Потом, один, подъяв чело,
Упал ты ниц, жрец, пред святыней?
В саду блестит на ветках иней,
Льды дремлют в грезах чистоты.
Ряд фолиантов; Кант и Плиний;
Узоры цифр; бумаг листы…
Пусть день за днем – ряд строгих скиний,
Мысль ширит мощное крыло…
Познав, что есть, что быть могло,
Ты ниц упал, жрец, пред святыней?
Восторгов миг и миг уныний! —
Вас вяжут в круг одной мечты!
Все – прах. Одно лишь важно: ты
Упал ли ниц, жрец, пред святыней?
Одна гора красива и вздымается к небу как бы застывшим костром, пламя которого заострилось и замерло, восходит к небу как бы безглагольным гимном, что начался широким вещанием, кончился лезвием мысли, постепенно суживающимся, равномерно заостренным, призывом, уводящим в лазурь.
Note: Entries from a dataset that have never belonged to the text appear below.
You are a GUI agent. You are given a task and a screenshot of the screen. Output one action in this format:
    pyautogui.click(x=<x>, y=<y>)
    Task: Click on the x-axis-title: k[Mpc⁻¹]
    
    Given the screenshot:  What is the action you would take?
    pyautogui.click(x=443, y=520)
Одна гора красива, но когда две высокие вершины, но когда две вершины в известной отдаленности и в известной близости связаны друг с другом – некоторым соответствием размера, некоторой линейной зеркальностью – и высятся, как бы повторяя друг друга, не в однозвучной тождественности, а в дружном ладе сродства, в душе глядящего вырастает напевное настроение, в нем как бы льнет строка к строке, в нем возникает целая песня, где строки различны, но образуют одно целое, как различные горы, слагаясь в целое, образуют одну горную цепь.
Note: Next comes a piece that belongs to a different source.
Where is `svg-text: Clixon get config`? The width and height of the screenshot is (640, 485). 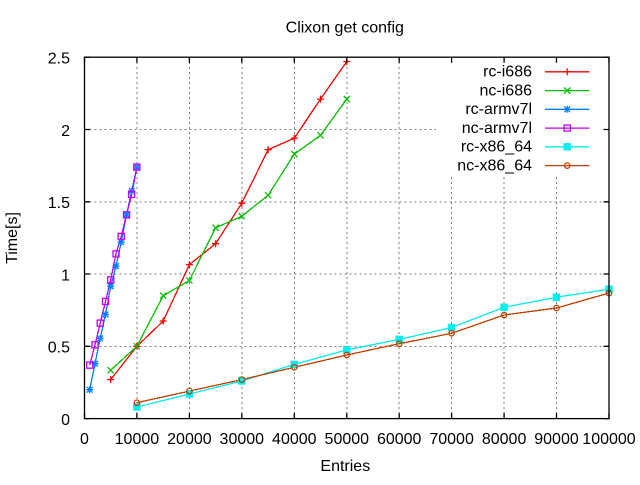 svg-text: Clixon get config is located at coordinates (345, 28).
Образ вершины горы как костра встречается в шаманизме, скажем, у вогулов, где вершина горы концентрирует в себе огонь неба, вариацию этого мифа можно увидеть в откровении Моисею на Синае. Под «линейной зеркальностью» подразумевается, что никогда не известно при взгляде на две одинаковые вершины, насколько их одинаковость – не результат перспективы, нахождения их на разном расстоянии от наблюдателя; поэтому за такой одинаковостью должно стоять «сродство», чтобы повторение размера не было результатом перспективы, но частью анализа линейных впечатлений, а применительно к образности стихов – частью анализа ритма.
Образ двух вершин в литературе встречался и раньше, и позднее не раз – в частности, у Хайдеггера, не знавшего трактата Бальмонта, который (в интервью журналу «Экспресс», 1969) поместил поэта и философа на двух вершинах явленного бытия: они говорят одно, хотя движутся и сбываются врознь.
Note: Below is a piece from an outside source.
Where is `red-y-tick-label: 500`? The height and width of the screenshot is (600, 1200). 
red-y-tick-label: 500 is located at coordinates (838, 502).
Горное озеро огромным зеркалом серебрится внизу. Высокая горная вершина смотрится в ровные воды. Силой тайного соответствия два эти разные явления сочетаются в одно. Исполинский непроницаемый камень отражается в прозрачной влаге. Высокая гора смотрится в глубокую воду. А человеческая душа, которая видит это, встает третьим звеном, и, как рифма соединяет две строки в одну напевность, душа связует безгласную гору и зеркальную воду в одну певучую мысль, в один звенящий стих. И снежную гору, которая смотрится в воды, человек назовет Юною Девой, а это отражающее озеро он назовет Розой Пяти Ветров.
В данном абзаце продолжается параллель между третьим членом рифмы и зеркальной поверхностью, которая только и делает полноценными двух участников рифмы. Юная Дева (Юнгфрау) – горная вершина в Швейцарии, третья по высоте вершина Бернских Альп. В письме матери от 16 (28) августа 1895 г. Бальмонт говорит о своей тайной поездке в Швейцарию, которую он пережил как поездку абсолютного счастья. «Я видел Юнгфрау, благородную снежную Юнгфрау! (…) Надо мной небо, и во мне небо, а около меня седьмое небо». Последним выражением он именует свою невесту Екатерину Андрееву. Роза Пяти Ветров, вероятно, условный географический топоним.